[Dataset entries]
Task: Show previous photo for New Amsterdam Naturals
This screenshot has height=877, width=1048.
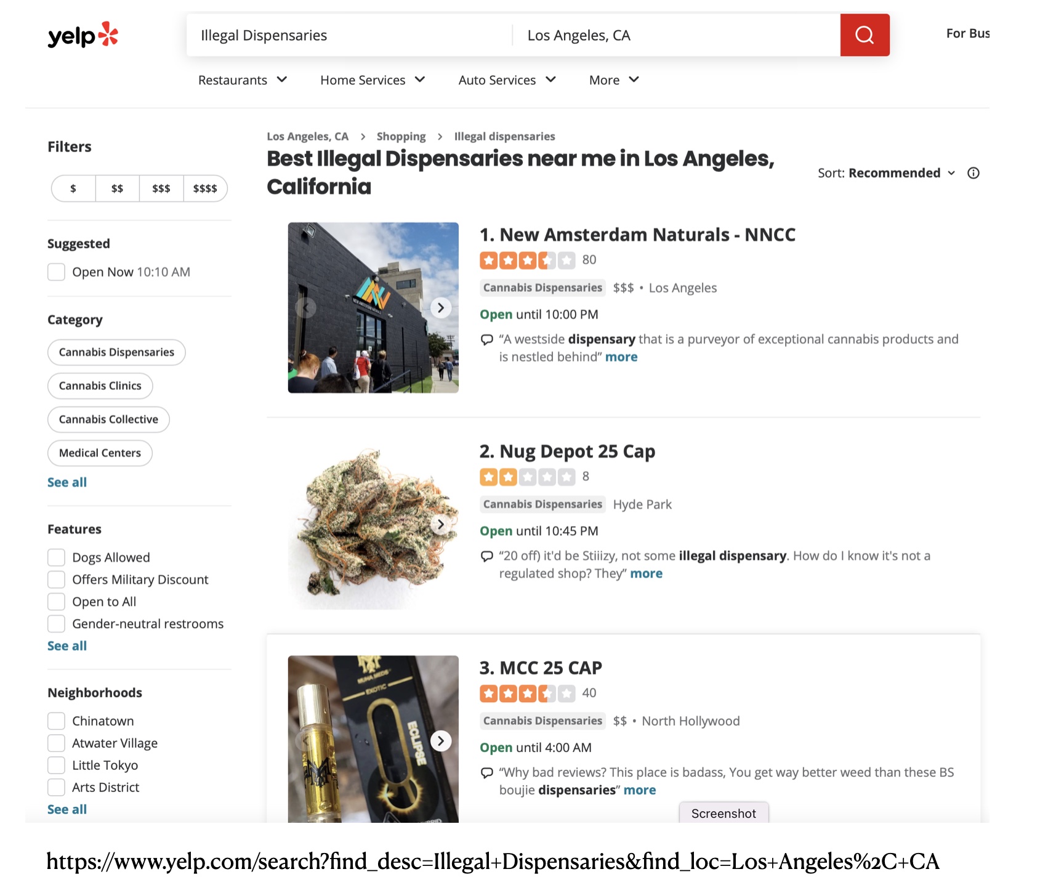Action: [306, 308]
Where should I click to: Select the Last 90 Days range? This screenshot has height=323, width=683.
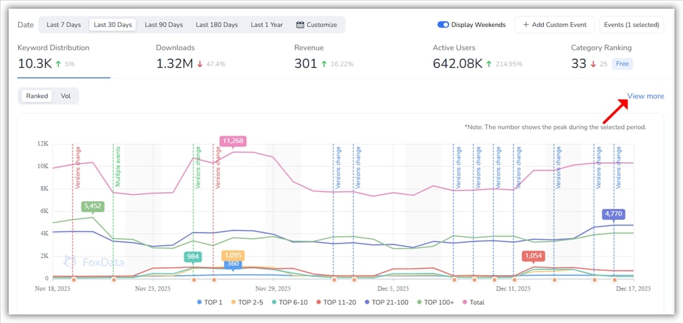pos(164,25)
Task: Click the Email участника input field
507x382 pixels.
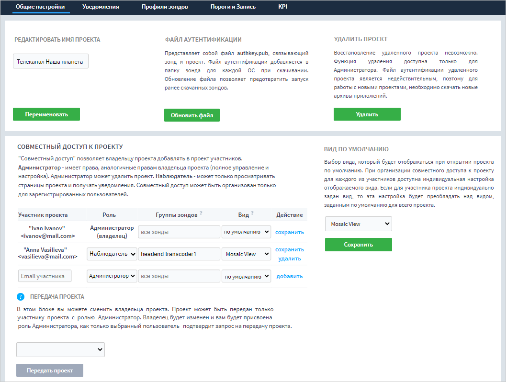Action: (x=45, y=276)
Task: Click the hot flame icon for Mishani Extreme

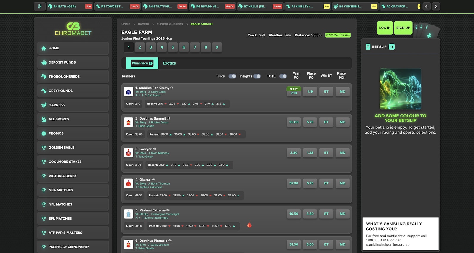Action: click(x=249, y=225)
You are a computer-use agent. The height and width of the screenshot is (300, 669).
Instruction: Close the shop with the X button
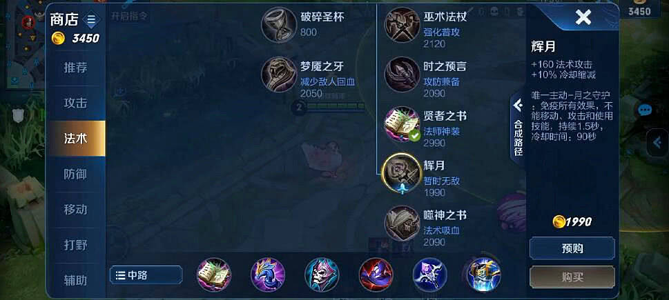click(x=583, y=17)
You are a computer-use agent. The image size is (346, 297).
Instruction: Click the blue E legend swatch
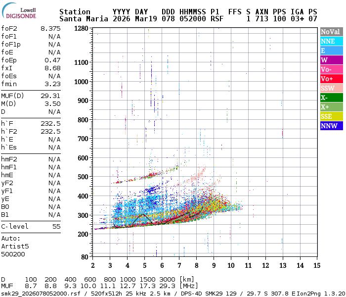click(x=331, y=50)
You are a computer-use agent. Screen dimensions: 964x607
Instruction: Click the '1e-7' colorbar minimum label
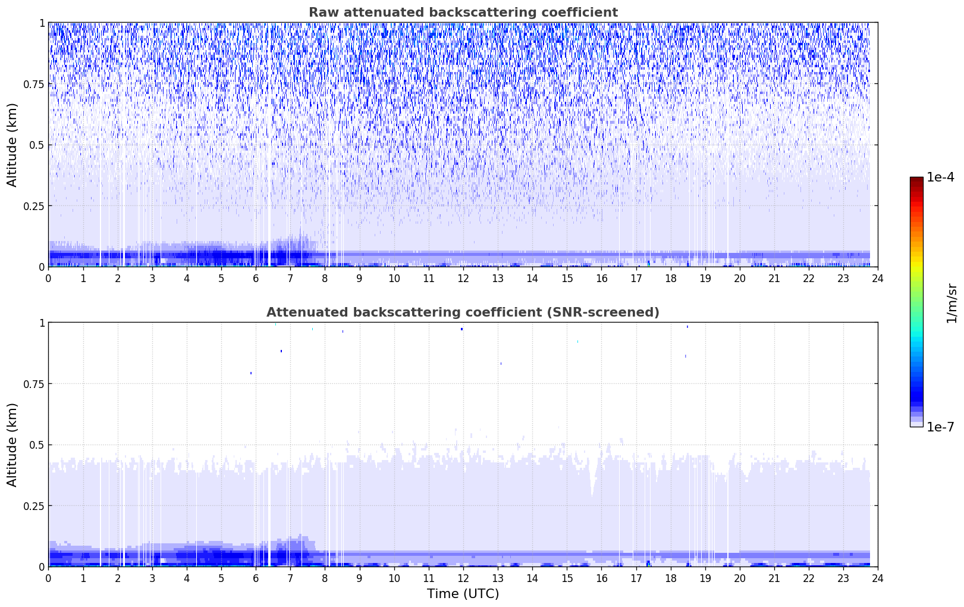click(940, 427)
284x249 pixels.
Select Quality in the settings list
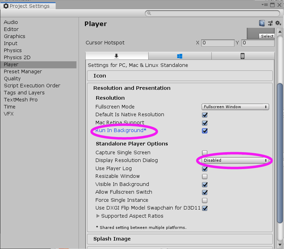(12, 79)
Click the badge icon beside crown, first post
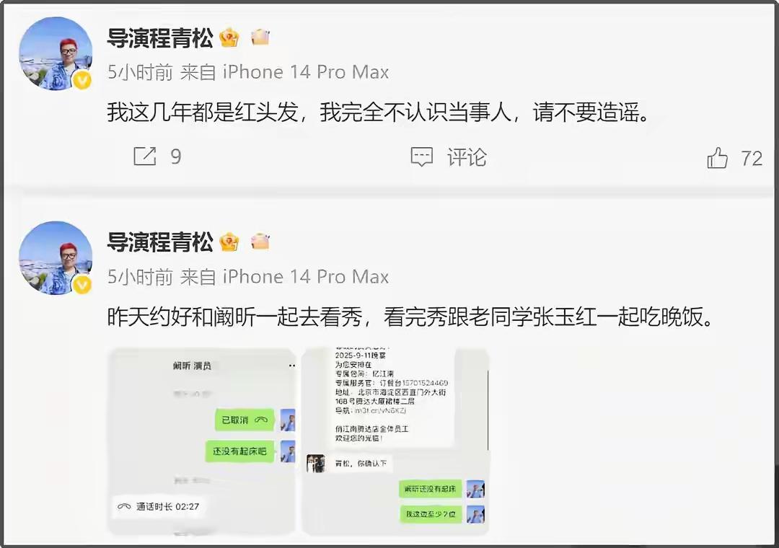 260,37
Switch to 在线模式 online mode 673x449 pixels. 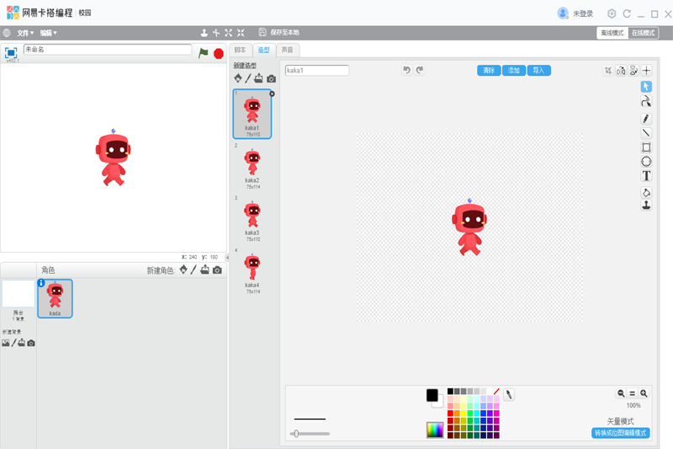(644, 33)
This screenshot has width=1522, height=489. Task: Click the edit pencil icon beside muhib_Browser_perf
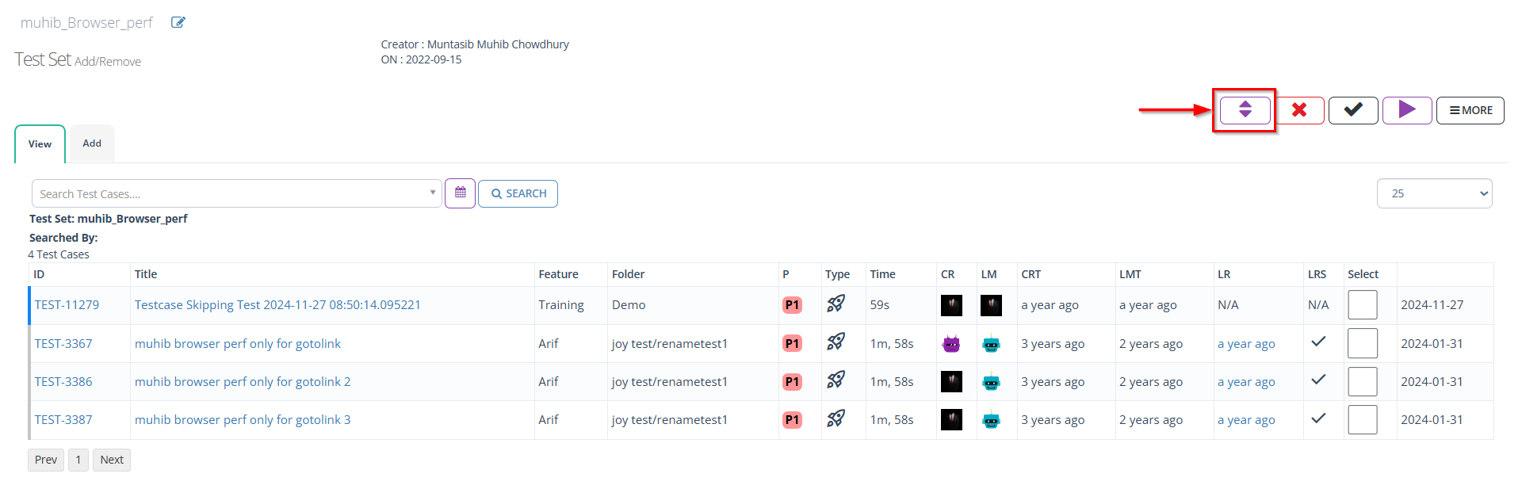click(178, 22)
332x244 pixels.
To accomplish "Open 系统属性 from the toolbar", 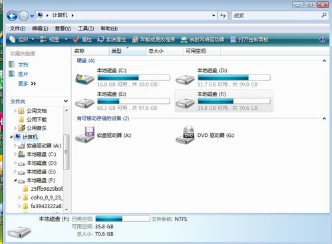I will click(112, 39).
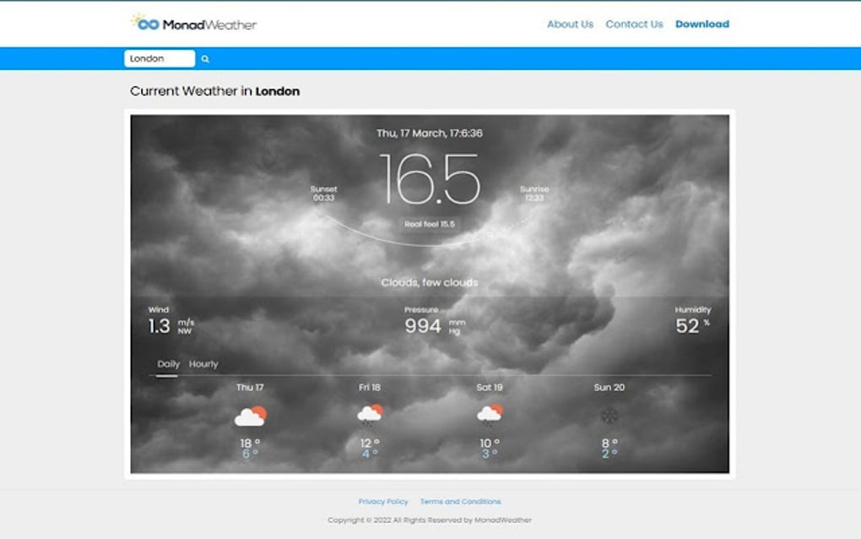Screen dimensions: 861x539
Task: Open the About Us page
Action: [x=570, y=24]
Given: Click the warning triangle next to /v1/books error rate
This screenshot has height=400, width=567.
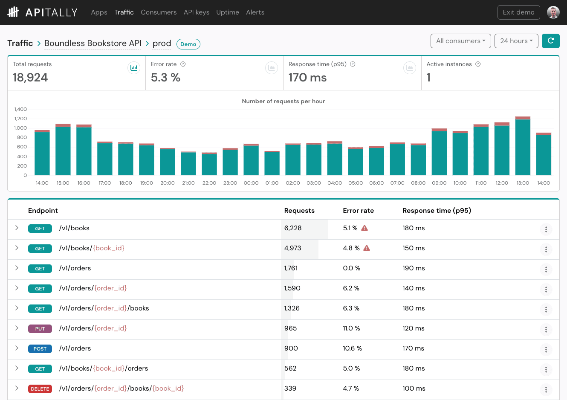Looking at the screenshot, I should pos(364,228).
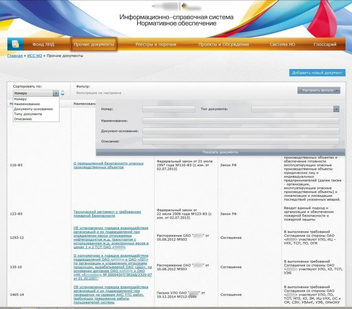The image size is (352, 309).
Task: Click the descending sort arrow icon
Action: pos(63,95)
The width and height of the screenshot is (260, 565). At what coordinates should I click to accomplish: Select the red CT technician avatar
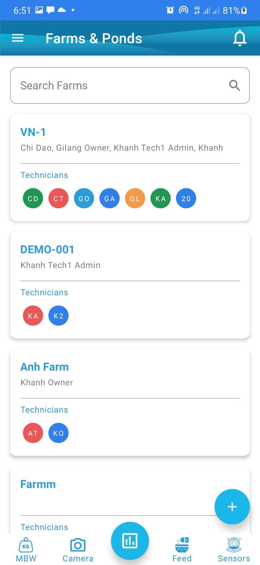[x=58, y=198]

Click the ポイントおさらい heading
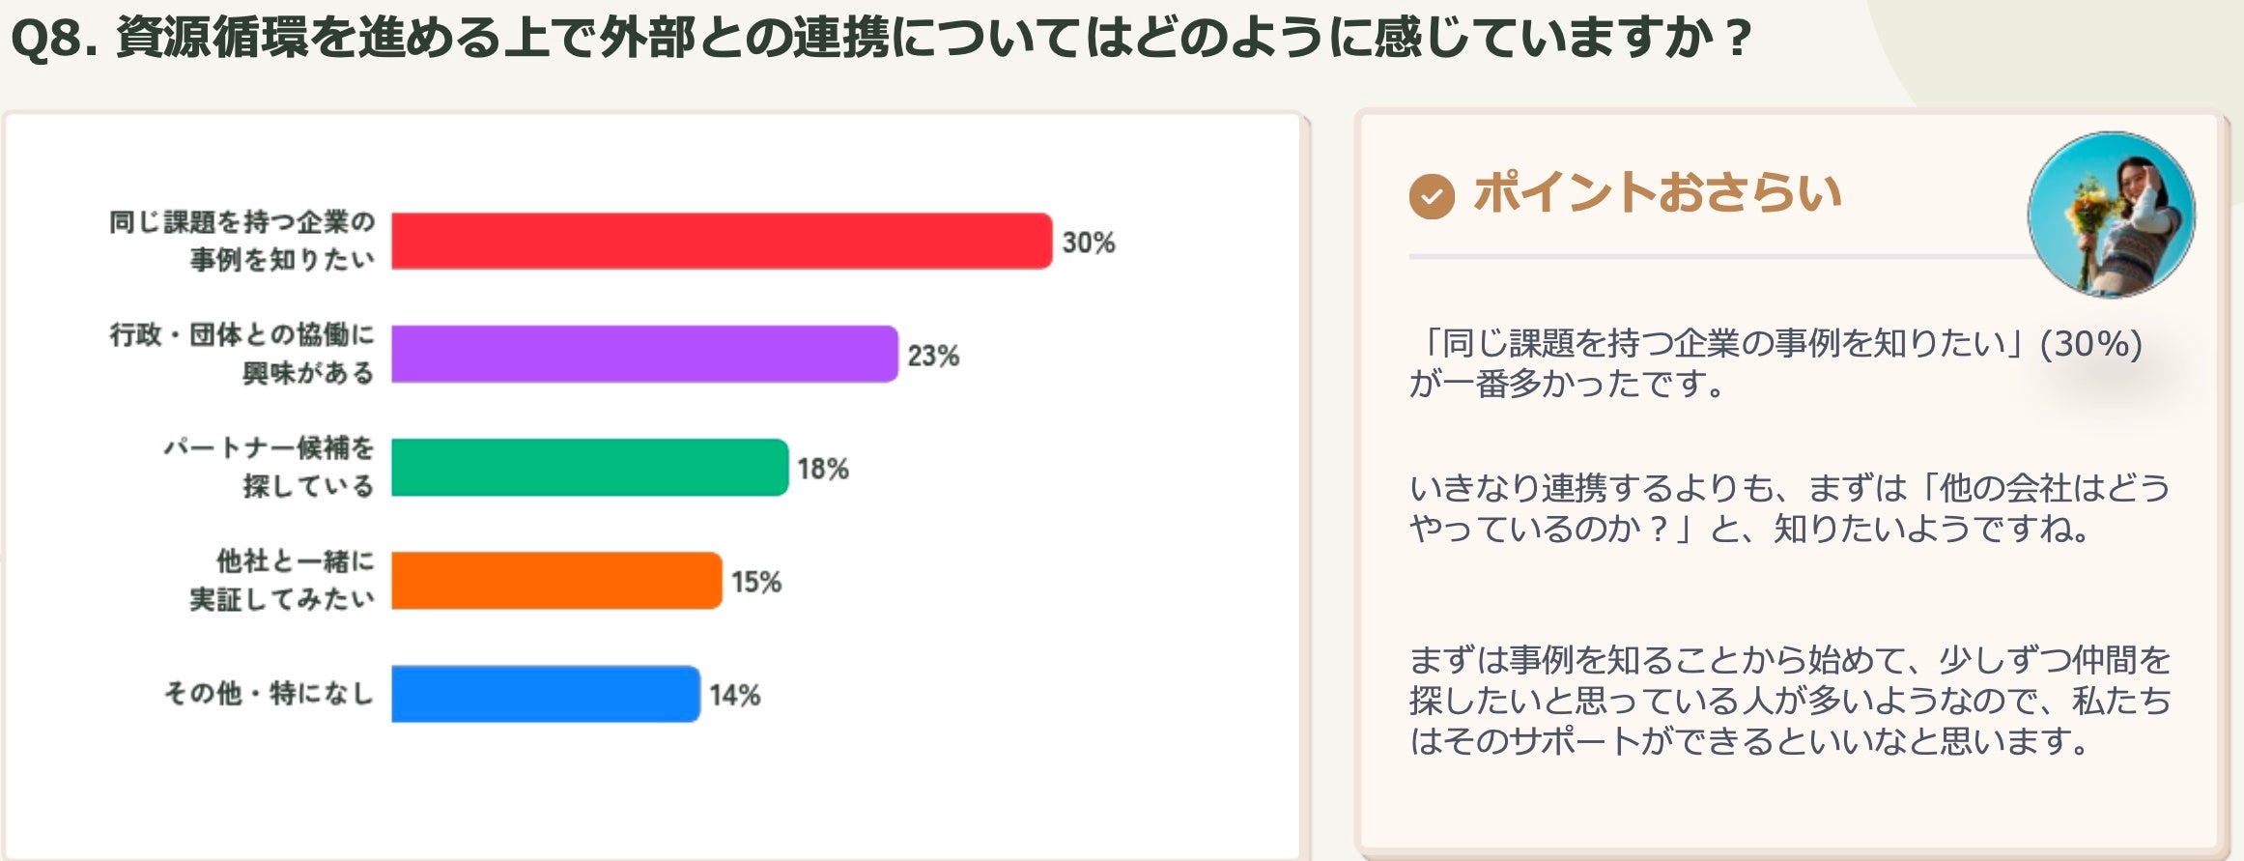click(x=1657, y=192)
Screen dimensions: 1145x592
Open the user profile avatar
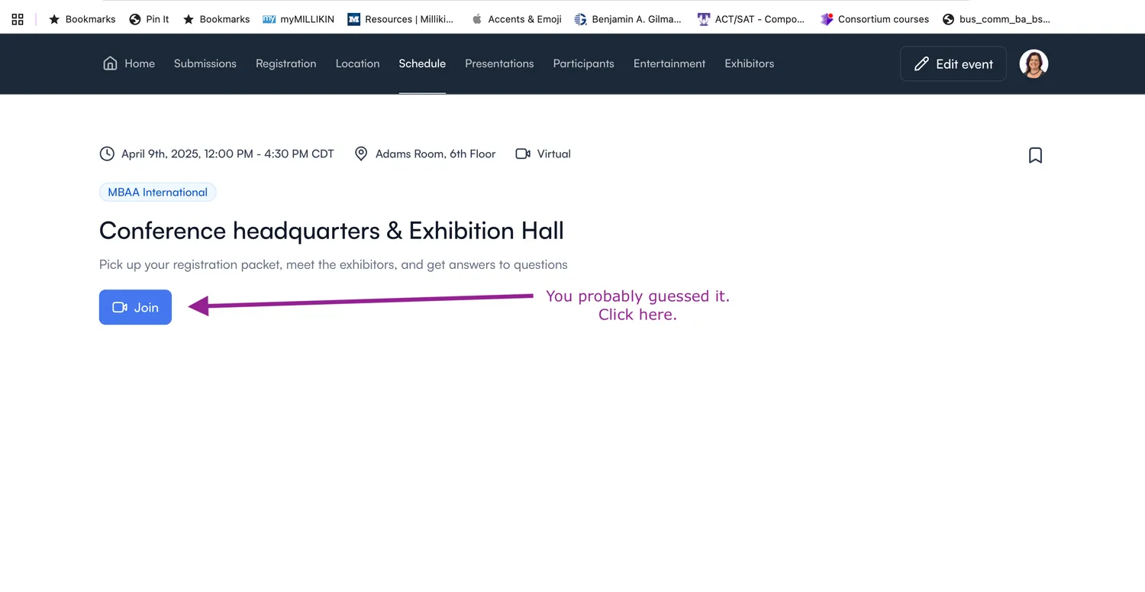point(1034,63)
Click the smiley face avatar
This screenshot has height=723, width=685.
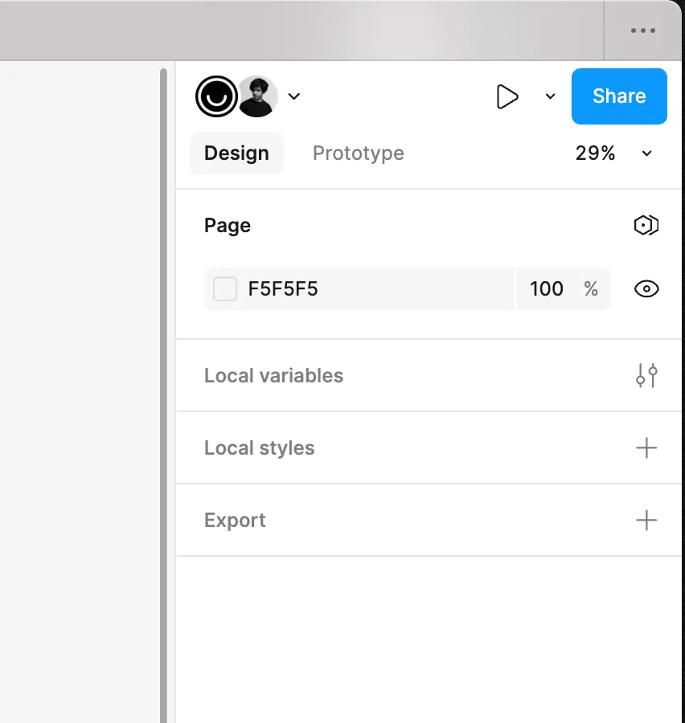click(215, 96)
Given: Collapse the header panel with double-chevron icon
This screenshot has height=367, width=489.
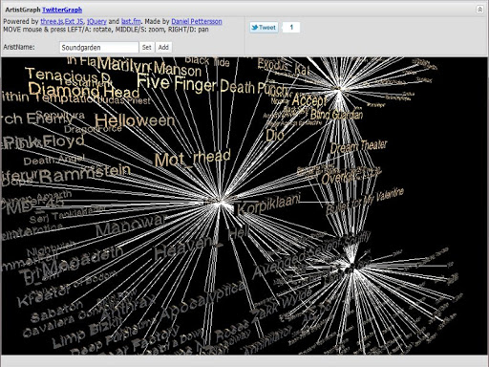Looking at the screenshot, I should 479,10.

• What this task involves: Begin at the line with "Open the user profile avatar" and end at the last line of the data above. Reproduce those lines exactly, but not the pictures.

• Exercise solution:
Open the user profile avatar
point(1034,63)
Click the smiley face avatar
This screenshot has height=723, width=685.
click(215, 96)
Given: Collapse the header panel with double-chevron icon
This screenshot has height=367, width=489.
Looking at the screenshot, I should 479,10.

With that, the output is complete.